Secondo il working paper “Modelli per promuovere le comunità energetiche: un’opportunità per le utilities” di Agici e Accenture, presentato oggi a Milano durante l’evento “Nuove utilities per nuove clienti: vendita, servizi e comunità energetiche rinnovabili”, «Con 5 GW di potenza installata, le comunità energetiche potrebbero generare una riduzione di CO2 di 1,35 milioni di tonnellate e un beneficio economico tra i 1,3 e 1,5 miliardi di euro».
L’analisi, presentata nel corso del 23esimo workshop dell’Osservatorio Utilities Agici-Accenture, analizza il ruolo e le potenzialità che lo sviluppo che le comunità energetiche potranno avere nel percorso di transizione energetica del Paese e dal working paper emerge come l’Italia, «Dove sono presenti 86 comunità energetiche – di cui solo 30 attualmente attive – sia in “ritardo” rispetto al resto d’Europa, che presenta già circa 9.000 comunità energetiche, con Germania e Danimarca pionieri nel settore».
Secondo l’analisi Agici-Accenture, «Per raggiungere i 5 GW di potenza installata, a fronte dei 60 MW attuali, all’Italia è richiesta un’accelerazione nella creazione e nello sviluppo delle comunità energetiche per adeguarsi alla Renewable Energy Directive della Commissione Europea, con l’obiettivo di raggiungere il 32% di consumo energetico da fonti rinnovabili entro il 2030. Questo comporterebbe un beneficio economico fino a 1,5 miliardi di euro e un risparmio di CO2 pari a 1,35 milioni di tonnellate».
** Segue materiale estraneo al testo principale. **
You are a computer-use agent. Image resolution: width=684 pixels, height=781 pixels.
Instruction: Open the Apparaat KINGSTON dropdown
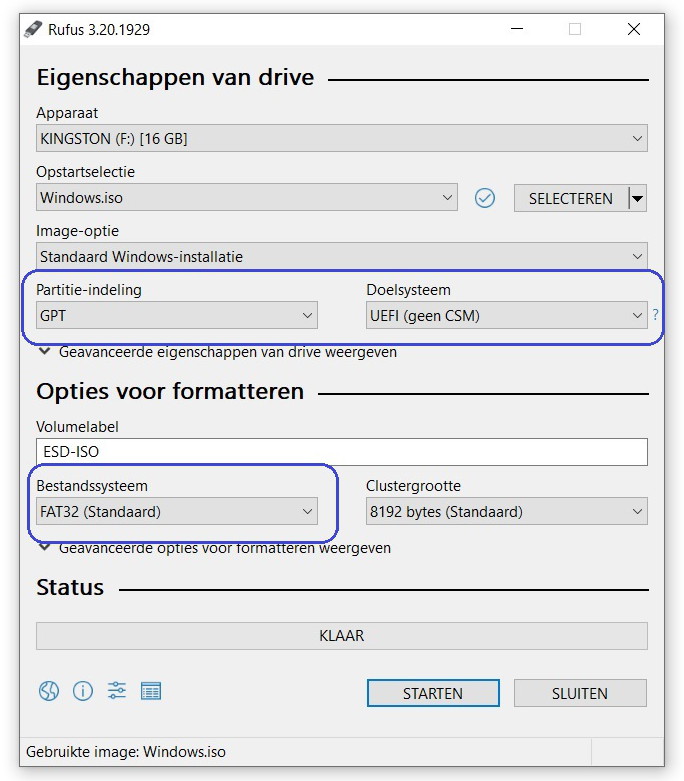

Presentando l’indagine, Claudio Arcudi, responsabile dell’industry group energy e utility di Accenture in Europa, ha evidenziato che «In un contesto in cui la transizione verso forme di produzione e consumo più sostenibili è diventata una delle grandi priorità dei nostri giorni ed in presenza di importanti capitali messi a disposizione attraverso i fondi del PNRR e GSE, riteniamo che ci siano quattro i fattori che possono accelerare la strategia energetica del Paese, in un approccio sistemico. Si tratta delle comunità energetiche, delle Utilities, delle PMI e del digitale. Le comunità energetiche, infatti, possono permettere alle PMI del nostro territorio di collaborare per produrre, consumare e condividere con la comunità dove operano l’energia prodotta da fonti rinnovabili, attraverso uno o più impianti energetici installati nelle vicinanze. Nello stesso tempo, le comunità energetiche costituiscono un’importante opportunità per le Utilities, che hanno le capacità e le conoscenze necessarie ad indirizzare un approccio industriale in grado di contribuire al raggiungimento degli obiettivi previsti dal piano energetico nel nostro Paese e sono i player più adatti a realizzare e gestire il nuovo servizio. Abilitatore di questo modello sono le tecnologie digitali, che garantiscono la misurabilità delle performance e una gestione efficace di queste infrastrutture distribuite».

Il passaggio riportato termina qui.